Chile es un país arruinado y, sin embargo, sobre esas ruinas florece el patrimonio de la elite financiera. Aquí, el mercado no es solo el agente exclusivo para la asignación de recursos, sino que (como sabía Michel Foucault) es un régimen de veridicción, que ha configurado una forma de interpretar la existencia.

Por eso, poner el énfasis en las soluciones de mercado es volverse cómplice de la catástrofe neoliberal. No es el crecimiento económico el criterio a partir del cual un proyecto político de izquierda tiene que rendir cuentas ante el país, porque justamente ese crecimiento económico lo ha conducido a la ebullición que germina el 18 de octubre de 2019, cuando el levantamiento popular instala y generaliza lo que ya era evidente: la incompatibilidad entre el neoliberalismo y la vida digna.

Se logre o no la inmunidad de rebaño, el futuro del pueblo chileno no depende de una vacuna, de un antiviral o de un derecho formalmente garantizado que, como hemos visto, se puede conculcar en nombre de la salud. De ahí que tomarse en serio la creación cultural y artística como motores de la invención de una nueva forma de vivir en común, sea la clave de cualquier cambio social.   
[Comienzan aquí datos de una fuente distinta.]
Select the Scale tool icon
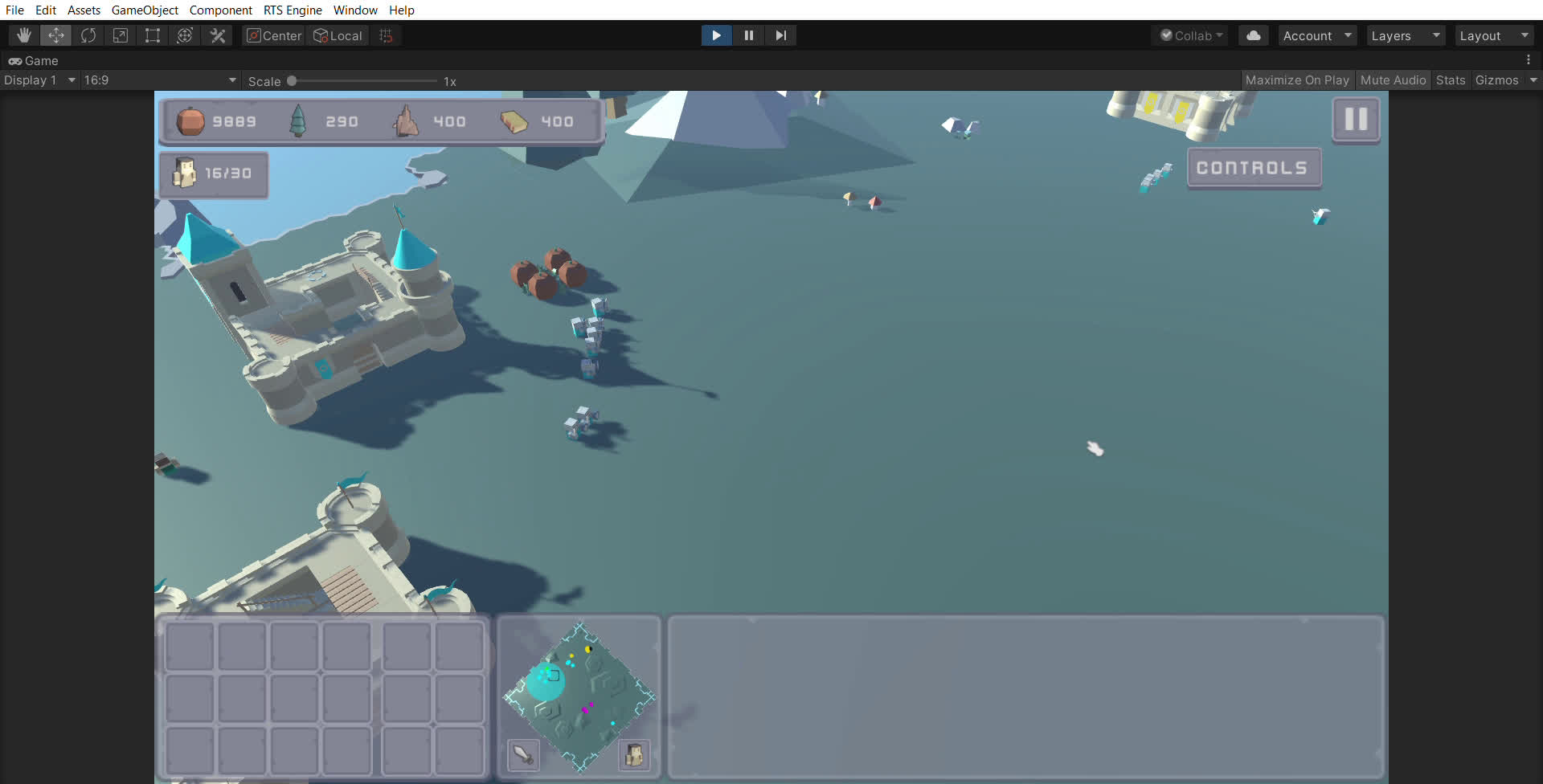 (121, 35)
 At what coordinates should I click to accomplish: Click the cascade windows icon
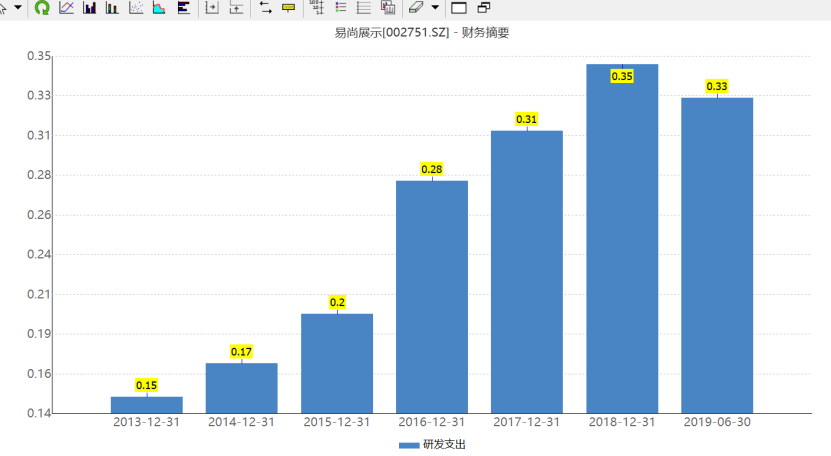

Esto implica pensar, y pensarnos como sociedad, es decir, tomar distancia de lo que somos, es más, atrevernos a luchar contra lo que somos (contra nuestros prejuicios raciales, resentimientos y discursos de odio), para llegar a ser algo distinto. Ese es el freno que necesitamos activar ante la inminencia del abismo, en la urgencia de revertir el más fatal de los desenlaces al que nos empuja la velocidad capitalista: la extinción de la vida de los seres humanos en el planeta.

La revolución tendrá que reparar los daños perpetrados por el terror y la desmesura del carácter ilimitado del progreso, y ello solo será posible si el coraje de la revuelta deviene melancólico: ese será el verdadero estado de excepción.